No sé cómo entienden su misión esos jueces. Lo cierto es que se burlan de la verdad y la justicia. Para mí, un Salón nunca es sino comprobación de la situación del movimiento artístico. Francia entera, los que ven en blanco, los que ven en negro, todos envían sus lienzos para decir al público: «Aquí estamos, estamos en ello; la inteligencia sigue su marcha y nosotros también; aquí tienen las verdades que creemos haber alcanzado desde el pasado año». Ahora bien, hay personas a quienes se sitúa entre artistas y público. Desde su omnímoda autoridad, no dejan ver más que una tercera o cuarta parte de la verdad. Amputan partes del arte, y no muestran a la muchedumbre sino el cadáver mutilado.
Que lo sepan, están ahí tan solo para rechazar mediocridad y nulidad, pero les está prohibido tocar a las cosas vivas e individuales. Que rechacen si quieren, es su misión, a academias de becarios y bastardos discípulos de maestros bastardos, pero que hagan el favor de aceptar con respeto a los artistas libres, aquellos que viven fuera, los que buscan más lejos y en otra parte las realidades ásperas y fuertes de la naturaleza.
¿Quieren saber cómo se procedió a elegir el jurado de este año? Se me ha dicho que un círculo de pintores redactó una lista y la hizo circular impresa por los estudios de los artistas con voto. La lista ha resultado aceptada íntegramente.
Y yo les pregunto: ¿dónde queda el interés del arte entre esos intereses personales? ¿Qué garantías se ha dado a los trabajadores jóvenes? Se aparenta haberlo hecho todo por ellos, y si luego no están contentos, se declara que ponen las cosas muy difíciles. Será broma, ¿no? Pero no, la cuestión es muy seria, y va siendo hora de tomar partido. Yo prefiero que se recupere a esa vieja cocinera, la Academia. Con ella no se expone uno a sorpresas; es constante en sus amistades y en sus odios. Ahora, con jurados elegidos por compadreo, no sabe uno ya a qué santo encomendarse. Si yo fuera un pintor necesitado, mi gran preocupación sería adivinar a quién podría tener como juez para pintar a su gusto.

MATERIAL PROPORCIONADO:

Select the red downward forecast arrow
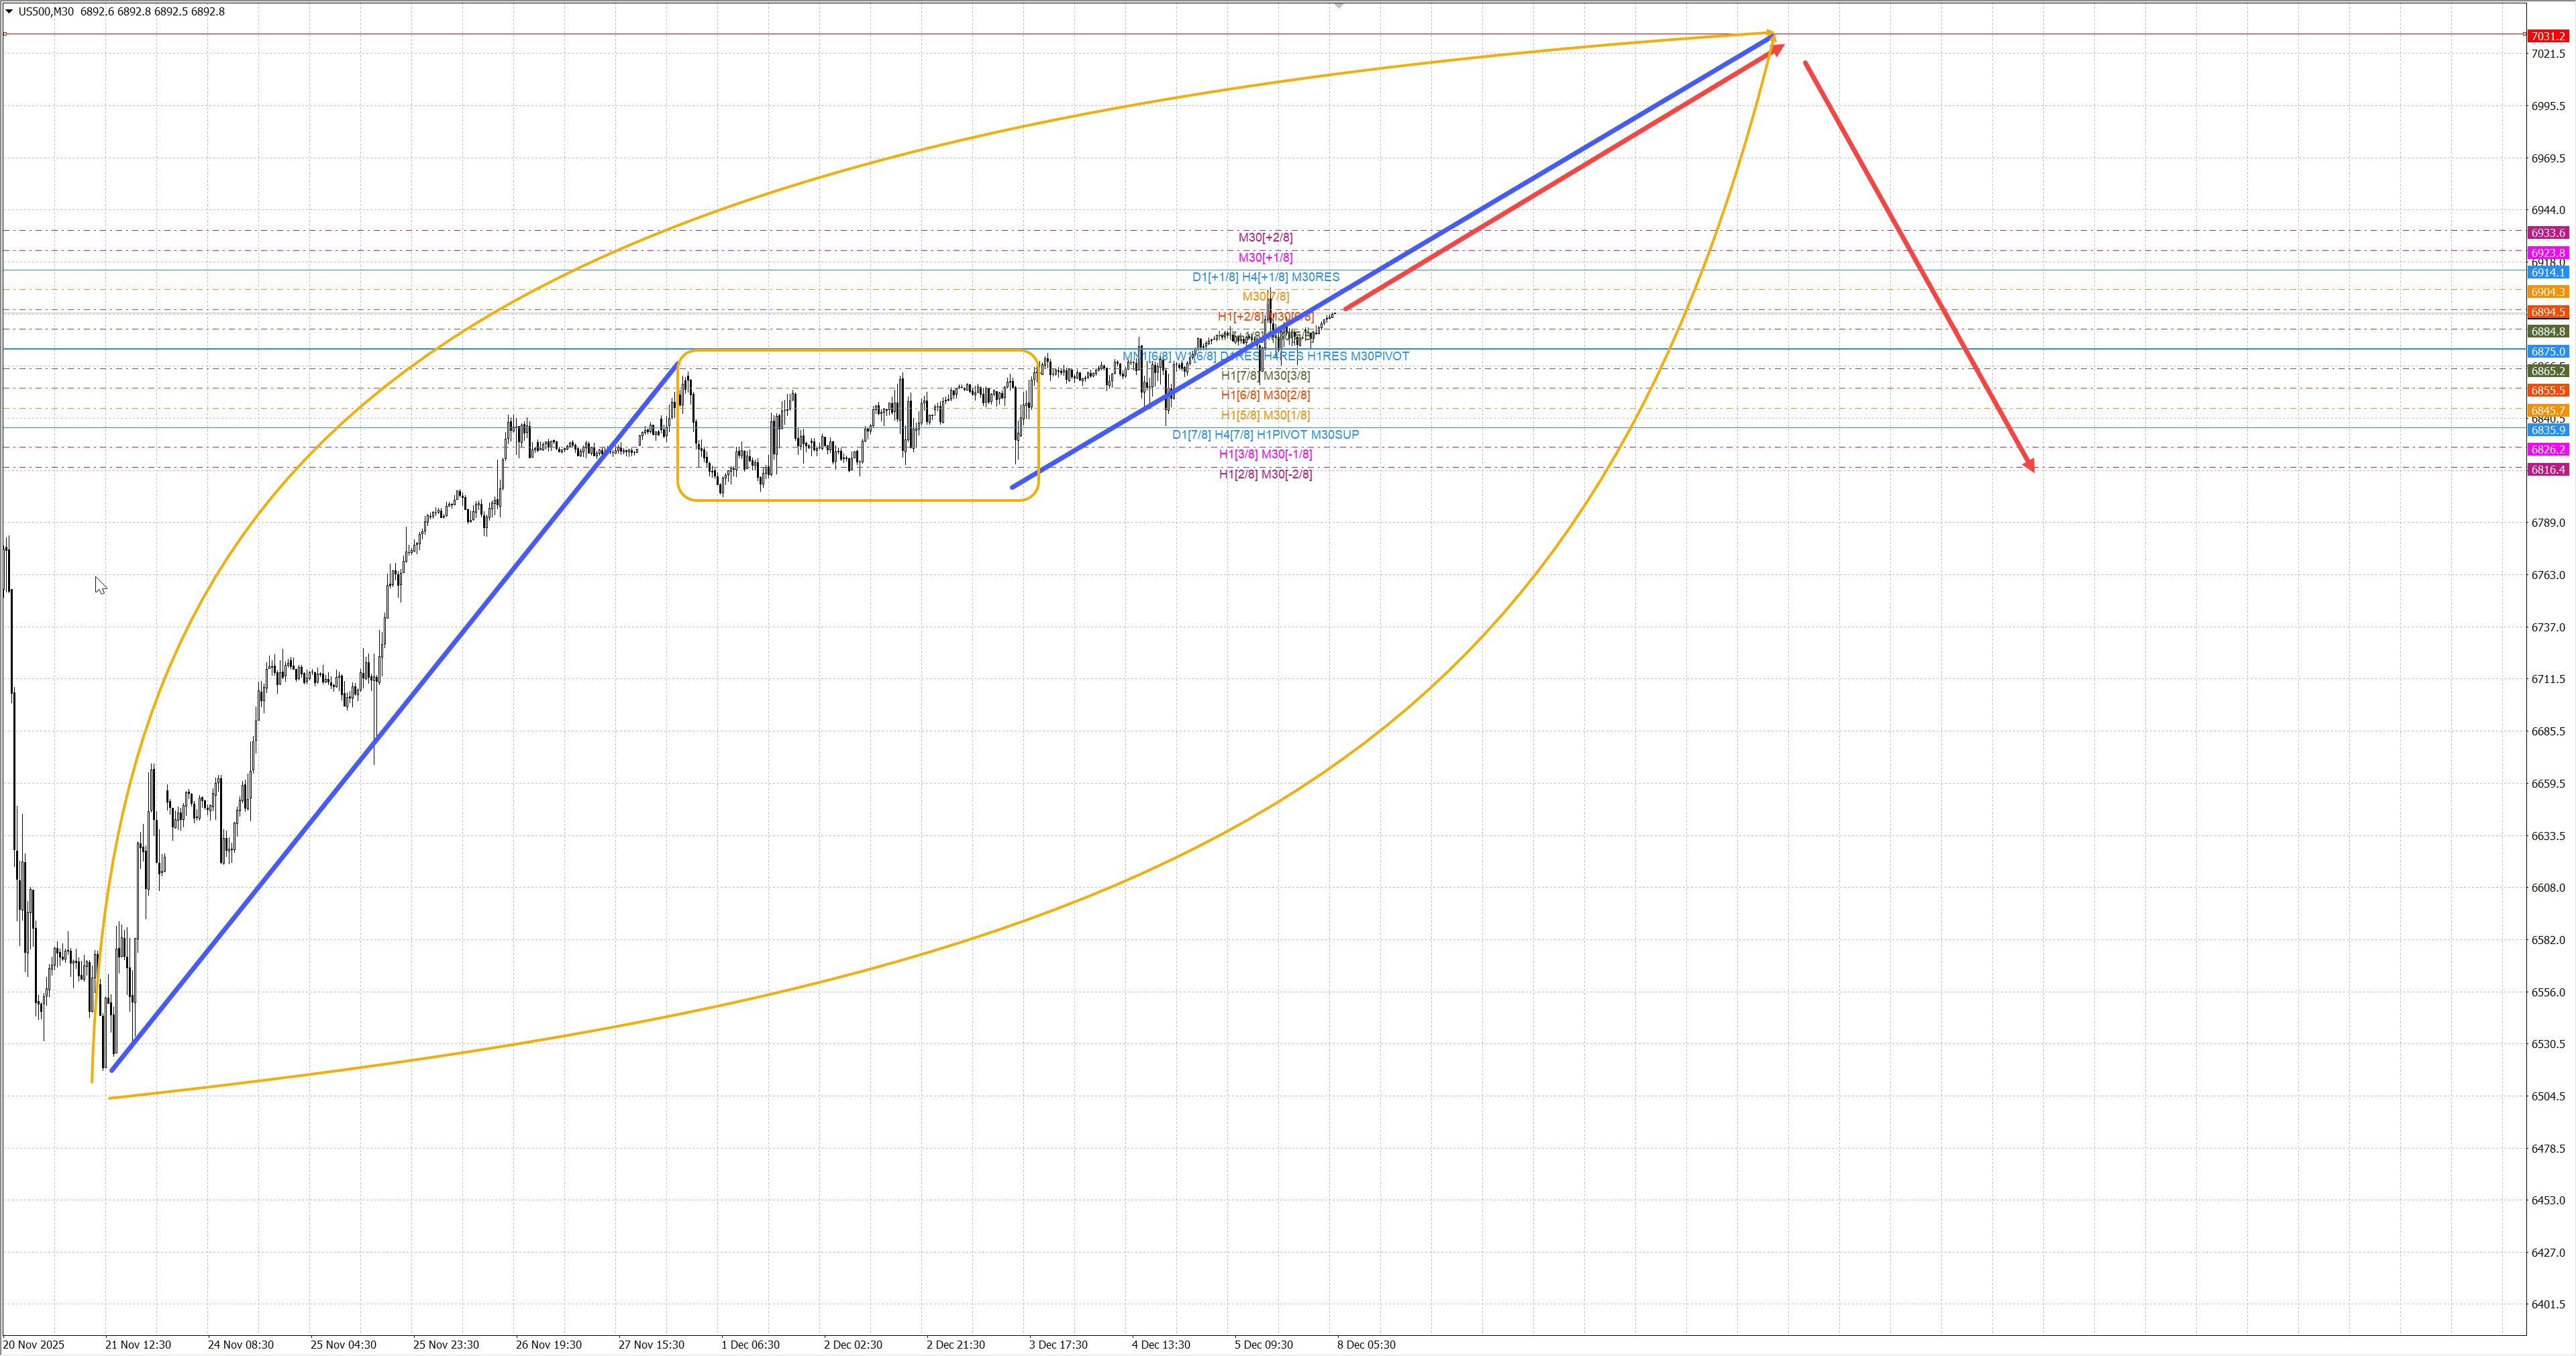 coord(1918,264)
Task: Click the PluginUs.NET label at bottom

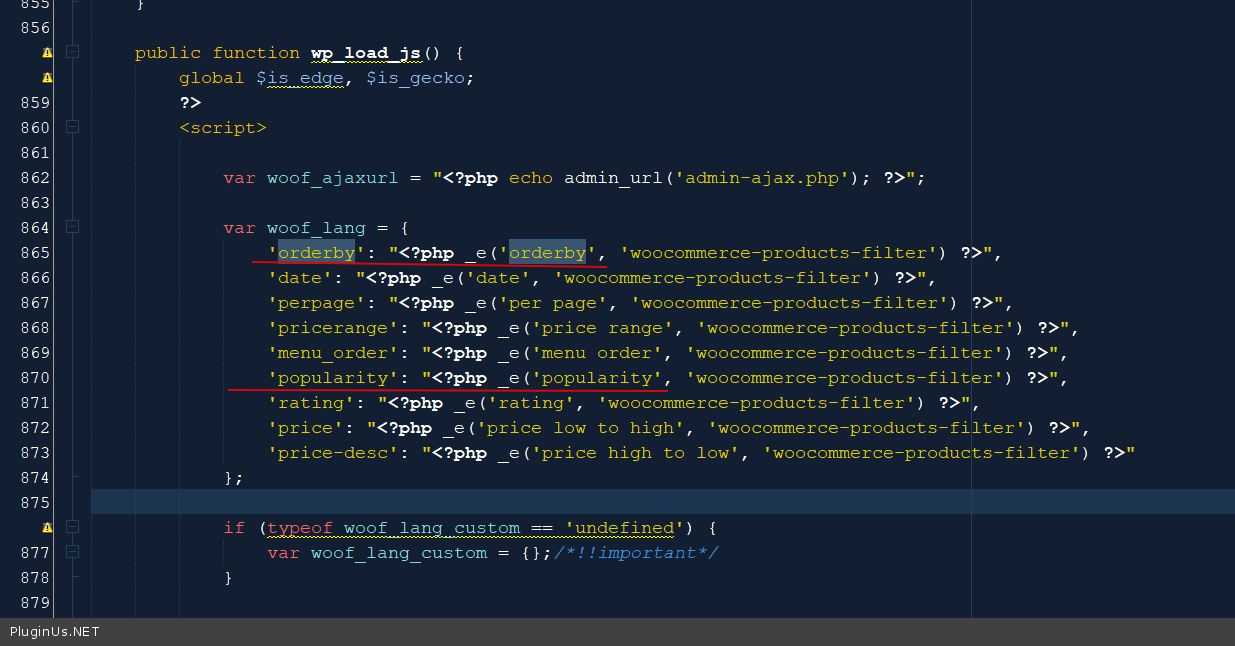Action: point(55,632)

INDICACIONES A SEGUIR:
Continúa el texto sobre el jurado del Salón a partir de su última oración.

RESULTADO OBTENIDO:
Se acaba de rechazar, entre otros, a los señores Manet y Brigot, cuyos lienzos se había admitido en años anteriores. Es evidente que estos artistas no pueden haber desmerecido mucho de entonces a ahora, y yo sé incluso que sus últimos cuadros son mejores. ¿Cómo explicar entonces ese rechazo?
En buena lógica me parece que, si hoy se juzga a un pintor digno de enseñar sus obras al público, no se pueden ocultar sus lienzos mañana. Esa metedura de pata es, sin embargo, la que acaba de cometer el jurado. ¿Por qué? Se lo explicaré.
Imaginen una guerra civil así, entre artistas que se proscriben unos a otros; los poderosos de hoy pondrán a los de ayer de patitas en la calle; será un tumulto espantoso de odios y ambiciones, una especie de Roma en pequeño, en tiempos de Sila y Mario. Y nosotros, el público, que tenemos derecho a las obras de todos los artistas, no tendremos nunca sino las de la facción triunfante. ¡Oh, verdad, oh, justicia!
La Academia jamás se desdecía de esa manera. Tenía a la gente ante su puerta durante años, pero tras hacer pasar a alguien jamás volvía a echarlo.
Dios me libre de añorar demasiado a la Academia; simplemente, lo malo es preferible a lo peor.
Ni siquiera pretendo escoger jueces y señalar a ciertos artistas como jurados imparciales. Los señores Manet y Brigot rechazarían sin duda a los señores Breton y Brion como estos los rechazaron a ellos. El hombre tiene sus simpatías y sus antipatías, que no puede vencer. Ahora bien, aquí se trata de verdad y justicia.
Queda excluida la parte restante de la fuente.